11 de abr de 2008

Pecado, pecadinho, pecadão... Quem paga por eles?

Fernanda Soares

Ao longo da história do Mundo, sempre existiu aquelas pessoas que achavam que podiam mandar na vida alheia. Na Pré-História era quem sabia caçar melhor, depois veio os faraós, depois os grandes impérios gregos e romanos... Chegamos então a Idade Média, e com ela os senhores feudais e a Igreja Católica que nessa época se achava a “dona da bola”.

Além de achar que era a dona do brinquedo, achava também que era a dona da Europa. Até ai, até que não tinha tanto problema, ser dona de terras a perder de vista, pelo menos para nos, que não somos daquela época. Mas ser dona de um continente inteiro deixou essa senhora se sentindo a “Poderosa Chefona” da parada. Ter poder de vida e morte e além morte das pessoas que acreditavam piamente em tudo que se falava dentro e fora dos templos pelos sacerdotes. Nessa época era preciso que as indulgências fossem pagas e pronto, sua alma estava com um terreno comprado no céu, e mais, você podia comprar um terreno para quem mais da sua família você quisesse, contando que ela já tivesse abotoado o paletó de madeira.

Ter todo esse poder subiu à cabeça da gentil e antiga Senhora e ela achou que do jeito que estava não podia ficar. Pecava-se a vida toda, e no fim da vida pagava algo e pronto, estava salvo. A partir de então, somente alguns pecados seriam absolvidos pelos sacerdotes, os menores seriam facilmente perdoados depois do arrependimento e confissão – tacar pedra no gato que mia embaixo da sua janela até o sol nascer, depois de uma semana exaustiva esta entre estes – e outros seriam um pouco ou extremamente ruim que fossem cometidos pela população, tão ruins que o arrependimento e absolvição precisariam ser imediatos, ou era o “mármore do inferno” na certa.

Este último tipo de pecado ficou conhecido como pecados capitais ou mortais – se você assistiu a última novela das sete da Rede Globo, sabe do que eu estou falando – orgulho, inveja, ira, avareza, gula, luxúria e vaidade. Não necessariamente nesta ordem, mas nessa quantidade desde o século VI ou VII (a data não é muito precisa quanto a criação), mas no século XXI (exatamente onde estamos), o atual Papa, acha que é necessário uma atualização para acompanhar a globalização.

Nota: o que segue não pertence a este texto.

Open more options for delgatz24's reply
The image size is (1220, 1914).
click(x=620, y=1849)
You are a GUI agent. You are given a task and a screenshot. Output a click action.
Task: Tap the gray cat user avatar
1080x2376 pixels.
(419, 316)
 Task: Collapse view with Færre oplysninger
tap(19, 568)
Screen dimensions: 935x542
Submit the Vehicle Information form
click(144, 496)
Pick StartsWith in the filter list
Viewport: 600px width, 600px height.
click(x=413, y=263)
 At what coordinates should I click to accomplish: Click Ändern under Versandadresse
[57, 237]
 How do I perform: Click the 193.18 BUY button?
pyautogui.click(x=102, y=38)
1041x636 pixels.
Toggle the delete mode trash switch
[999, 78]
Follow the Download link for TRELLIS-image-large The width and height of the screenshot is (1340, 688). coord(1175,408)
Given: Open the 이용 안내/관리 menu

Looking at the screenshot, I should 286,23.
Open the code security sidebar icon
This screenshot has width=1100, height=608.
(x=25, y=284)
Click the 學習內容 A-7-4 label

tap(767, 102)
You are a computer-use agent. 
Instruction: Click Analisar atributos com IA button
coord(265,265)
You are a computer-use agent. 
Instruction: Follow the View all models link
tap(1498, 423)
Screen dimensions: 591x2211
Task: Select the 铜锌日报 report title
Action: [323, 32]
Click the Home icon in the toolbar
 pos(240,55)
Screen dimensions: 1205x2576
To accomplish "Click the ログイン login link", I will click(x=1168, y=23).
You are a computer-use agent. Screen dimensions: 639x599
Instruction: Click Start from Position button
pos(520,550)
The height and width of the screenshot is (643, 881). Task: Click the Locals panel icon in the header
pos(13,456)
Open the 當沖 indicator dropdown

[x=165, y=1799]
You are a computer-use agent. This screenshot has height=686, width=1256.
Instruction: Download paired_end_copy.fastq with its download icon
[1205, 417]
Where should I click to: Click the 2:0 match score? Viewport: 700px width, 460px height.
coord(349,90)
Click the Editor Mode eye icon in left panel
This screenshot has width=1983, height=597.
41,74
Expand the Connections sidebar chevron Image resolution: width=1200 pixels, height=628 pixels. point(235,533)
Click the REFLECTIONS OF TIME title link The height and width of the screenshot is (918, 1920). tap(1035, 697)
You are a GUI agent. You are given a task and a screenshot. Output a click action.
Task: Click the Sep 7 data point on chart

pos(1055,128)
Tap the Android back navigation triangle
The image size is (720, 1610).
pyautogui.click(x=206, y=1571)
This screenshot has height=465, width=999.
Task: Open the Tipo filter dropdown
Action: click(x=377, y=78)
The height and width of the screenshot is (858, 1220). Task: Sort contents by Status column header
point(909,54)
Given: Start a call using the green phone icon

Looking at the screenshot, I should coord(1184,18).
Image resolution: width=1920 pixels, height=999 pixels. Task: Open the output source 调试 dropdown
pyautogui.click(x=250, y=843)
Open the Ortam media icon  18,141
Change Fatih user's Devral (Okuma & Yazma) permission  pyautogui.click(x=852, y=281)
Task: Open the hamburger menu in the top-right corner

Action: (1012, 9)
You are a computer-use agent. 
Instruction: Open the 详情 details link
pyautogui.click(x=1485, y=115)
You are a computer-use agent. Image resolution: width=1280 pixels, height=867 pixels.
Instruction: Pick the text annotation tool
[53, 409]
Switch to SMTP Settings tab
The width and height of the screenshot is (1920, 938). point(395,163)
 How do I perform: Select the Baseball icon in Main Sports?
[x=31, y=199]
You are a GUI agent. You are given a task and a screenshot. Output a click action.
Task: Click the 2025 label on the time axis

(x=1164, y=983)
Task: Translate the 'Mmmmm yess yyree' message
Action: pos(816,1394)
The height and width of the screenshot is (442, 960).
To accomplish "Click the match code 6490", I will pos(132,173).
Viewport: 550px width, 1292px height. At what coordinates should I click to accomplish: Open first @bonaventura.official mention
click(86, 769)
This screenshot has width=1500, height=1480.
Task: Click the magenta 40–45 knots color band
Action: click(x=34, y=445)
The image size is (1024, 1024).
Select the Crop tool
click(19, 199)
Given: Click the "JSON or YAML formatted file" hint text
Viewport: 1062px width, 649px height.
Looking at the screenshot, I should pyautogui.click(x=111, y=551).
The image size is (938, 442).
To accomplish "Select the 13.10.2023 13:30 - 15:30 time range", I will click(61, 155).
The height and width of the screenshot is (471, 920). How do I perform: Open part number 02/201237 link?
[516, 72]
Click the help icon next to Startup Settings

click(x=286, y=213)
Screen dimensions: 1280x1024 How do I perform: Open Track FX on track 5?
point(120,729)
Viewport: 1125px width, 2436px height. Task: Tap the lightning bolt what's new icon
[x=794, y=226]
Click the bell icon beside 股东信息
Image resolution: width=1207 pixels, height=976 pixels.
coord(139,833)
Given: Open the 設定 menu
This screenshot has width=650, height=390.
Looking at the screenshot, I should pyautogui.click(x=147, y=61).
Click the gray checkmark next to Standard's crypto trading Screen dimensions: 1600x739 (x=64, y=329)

Os que eram sete, agora são treze.

Orgulho, inveja, ira, avareza, gula, luxúria, vaidade, modificações genéticas, poluir o meio ambiente, causar injustiça social, causar pobreza, tornar-se extremamente rico e usar e traficar drogas.

O pretexto que a Igreja usou para “criar” os “novos” pecados é que antes eles eram muito voltados só para a pessoa, o individuo cuidava só do próprio umbigo e o resto do mundo que fosse para onde quisesse. Não existia uma visão ampla do mundo e do eu como o outro. Com os recém agregados, o objetivo é fazer com que essa visão do mundo e para o próximo passe a acontecer.

Agora as perguntas que não querem calar são:

- Empresas de grande porte, como Aracruz Celulose, Vale e CST devem começar um trabalho de conscientização com seus funcionários para que o meio ambiente seja menos agredido ou só quem precisa se preocupar com esses pecados é o agricultor que tira da terra a subsistência familiar?

- Padres, bispos e cardeais vão deixar seus carros importados e cheios de acessórios comprados com o suado dinheiro do povo doado em dizimo e comprar carros populares com no máximo um ar-condicionado ou uma trava elétrica? Ou novamente a preocupação recai sobre o trabalhador que esperou 40, 50 anos para ter um mínimo de conforto na velhice?

E, cuidado, a senhora, dona de casa em bairro sem a mínima infra-estrutura, queimar o lixo para que sua casa não se torne berçário de ratos e baratas, agora é pecado mortal também, a senhora está agredindo o meio ambiente e sendo avarenta e vaidosa também. Afinal, não se oferece para queimar o lixo das vizinhas junto com o seu e o que são uns ratos e baratas a mais andando em cima do alimento de seus filhos.

A globalização me deixa confusa e deprimida.